Instructions to follow
Each line of the data below that holds the word "text" is to be reported in full.

Supplied data Start Marker

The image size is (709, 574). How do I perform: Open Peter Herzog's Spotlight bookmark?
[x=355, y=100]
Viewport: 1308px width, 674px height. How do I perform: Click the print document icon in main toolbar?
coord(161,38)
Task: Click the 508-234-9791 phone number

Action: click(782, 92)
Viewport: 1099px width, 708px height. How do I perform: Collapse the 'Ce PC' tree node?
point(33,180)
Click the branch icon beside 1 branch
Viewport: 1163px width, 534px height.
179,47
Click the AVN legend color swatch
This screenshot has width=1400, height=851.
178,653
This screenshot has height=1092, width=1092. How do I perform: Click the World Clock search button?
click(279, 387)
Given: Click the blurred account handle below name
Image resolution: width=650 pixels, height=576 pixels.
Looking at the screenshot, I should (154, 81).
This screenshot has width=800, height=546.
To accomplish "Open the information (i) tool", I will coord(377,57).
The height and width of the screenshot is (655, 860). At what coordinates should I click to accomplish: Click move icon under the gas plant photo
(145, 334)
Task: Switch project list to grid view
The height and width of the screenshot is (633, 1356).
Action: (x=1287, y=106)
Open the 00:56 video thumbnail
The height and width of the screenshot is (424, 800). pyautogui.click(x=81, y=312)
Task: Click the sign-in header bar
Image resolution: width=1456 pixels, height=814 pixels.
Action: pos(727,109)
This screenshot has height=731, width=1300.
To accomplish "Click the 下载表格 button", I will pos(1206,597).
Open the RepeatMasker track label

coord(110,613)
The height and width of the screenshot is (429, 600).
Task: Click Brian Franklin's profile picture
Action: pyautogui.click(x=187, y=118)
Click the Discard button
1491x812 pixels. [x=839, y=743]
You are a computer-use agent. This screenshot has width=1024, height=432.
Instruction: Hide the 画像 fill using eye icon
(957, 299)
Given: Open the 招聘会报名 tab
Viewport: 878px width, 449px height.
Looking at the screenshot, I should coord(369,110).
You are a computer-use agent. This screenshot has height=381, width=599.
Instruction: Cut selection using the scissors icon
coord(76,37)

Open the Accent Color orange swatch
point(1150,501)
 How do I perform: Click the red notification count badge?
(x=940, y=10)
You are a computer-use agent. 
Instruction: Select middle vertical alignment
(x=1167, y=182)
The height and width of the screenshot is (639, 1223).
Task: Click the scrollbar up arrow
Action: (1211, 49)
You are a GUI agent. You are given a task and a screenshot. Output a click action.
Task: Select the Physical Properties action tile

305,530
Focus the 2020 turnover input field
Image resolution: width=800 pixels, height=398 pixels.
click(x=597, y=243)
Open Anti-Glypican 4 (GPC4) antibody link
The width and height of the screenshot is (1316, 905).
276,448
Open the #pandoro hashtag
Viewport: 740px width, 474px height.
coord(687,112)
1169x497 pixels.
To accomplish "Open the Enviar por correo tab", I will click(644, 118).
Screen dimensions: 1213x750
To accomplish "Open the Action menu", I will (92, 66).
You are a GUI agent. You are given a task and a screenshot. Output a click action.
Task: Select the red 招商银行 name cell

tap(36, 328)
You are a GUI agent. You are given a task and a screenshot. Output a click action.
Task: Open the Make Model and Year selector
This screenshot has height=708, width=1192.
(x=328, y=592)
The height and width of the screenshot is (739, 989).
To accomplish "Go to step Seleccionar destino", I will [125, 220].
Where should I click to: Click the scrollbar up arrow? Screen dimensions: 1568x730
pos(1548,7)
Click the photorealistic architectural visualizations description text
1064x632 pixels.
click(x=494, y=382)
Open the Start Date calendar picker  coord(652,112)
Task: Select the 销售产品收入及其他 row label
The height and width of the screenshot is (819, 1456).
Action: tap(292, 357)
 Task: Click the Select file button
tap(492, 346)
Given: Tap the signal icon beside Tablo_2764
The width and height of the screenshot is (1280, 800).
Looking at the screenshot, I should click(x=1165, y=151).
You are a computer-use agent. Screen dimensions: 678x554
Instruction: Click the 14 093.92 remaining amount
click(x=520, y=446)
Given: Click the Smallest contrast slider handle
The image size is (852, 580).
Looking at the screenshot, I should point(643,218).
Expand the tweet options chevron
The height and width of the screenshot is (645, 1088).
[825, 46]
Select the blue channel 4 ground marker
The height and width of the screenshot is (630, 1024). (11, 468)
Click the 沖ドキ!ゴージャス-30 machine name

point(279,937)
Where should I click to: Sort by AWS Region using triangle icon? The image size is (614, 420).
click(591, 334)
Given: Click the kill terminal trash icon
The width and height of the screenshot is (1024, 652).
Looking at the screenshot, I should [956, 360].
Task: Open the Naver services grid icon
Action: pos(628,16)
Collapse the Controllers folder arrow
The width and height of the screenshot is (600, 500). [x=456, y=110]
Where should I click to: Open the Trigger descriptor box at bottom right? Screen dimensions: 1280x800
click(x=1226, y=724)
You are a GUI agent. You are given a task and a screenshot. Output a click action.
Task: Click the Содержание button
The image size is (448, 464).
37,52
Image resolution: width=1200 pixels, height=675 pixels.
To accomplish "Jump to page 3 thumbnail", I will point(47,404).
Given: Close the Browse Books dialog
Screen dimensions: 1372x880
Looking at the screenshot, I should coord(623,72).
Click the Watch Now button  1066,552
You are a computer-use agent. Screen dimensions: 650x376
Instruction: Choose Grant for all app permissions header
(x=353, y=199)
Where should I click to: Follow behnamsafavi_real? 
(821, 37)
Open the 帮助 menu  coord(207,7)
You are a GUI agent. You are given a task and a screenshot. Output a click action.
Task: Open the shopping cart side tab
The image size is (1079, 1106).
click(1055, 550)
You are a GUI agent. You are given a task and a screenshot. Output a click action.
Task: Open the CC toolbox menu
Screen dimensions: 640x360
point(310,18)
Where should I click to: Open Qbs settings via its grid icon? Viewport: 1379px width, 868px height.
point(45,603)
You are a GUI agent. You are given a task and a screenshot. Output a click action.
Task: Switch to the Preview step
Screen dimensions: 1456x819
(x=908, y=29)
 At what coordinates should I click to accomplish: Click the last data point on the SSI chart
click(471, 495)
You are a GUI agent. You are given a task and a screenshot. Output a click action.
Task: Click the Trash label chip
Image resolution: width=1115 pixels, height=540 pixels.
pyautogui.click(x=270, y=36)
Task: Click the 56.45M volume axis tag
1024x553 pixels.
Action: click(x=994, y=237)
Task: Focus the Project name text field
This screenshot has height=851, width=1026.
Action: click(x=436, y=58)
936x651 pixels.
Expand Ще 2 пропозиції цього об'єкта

Supplied data End Marker

Response box
Click the photorealistic architectural visualizations description text
Task: Focus the Project name text field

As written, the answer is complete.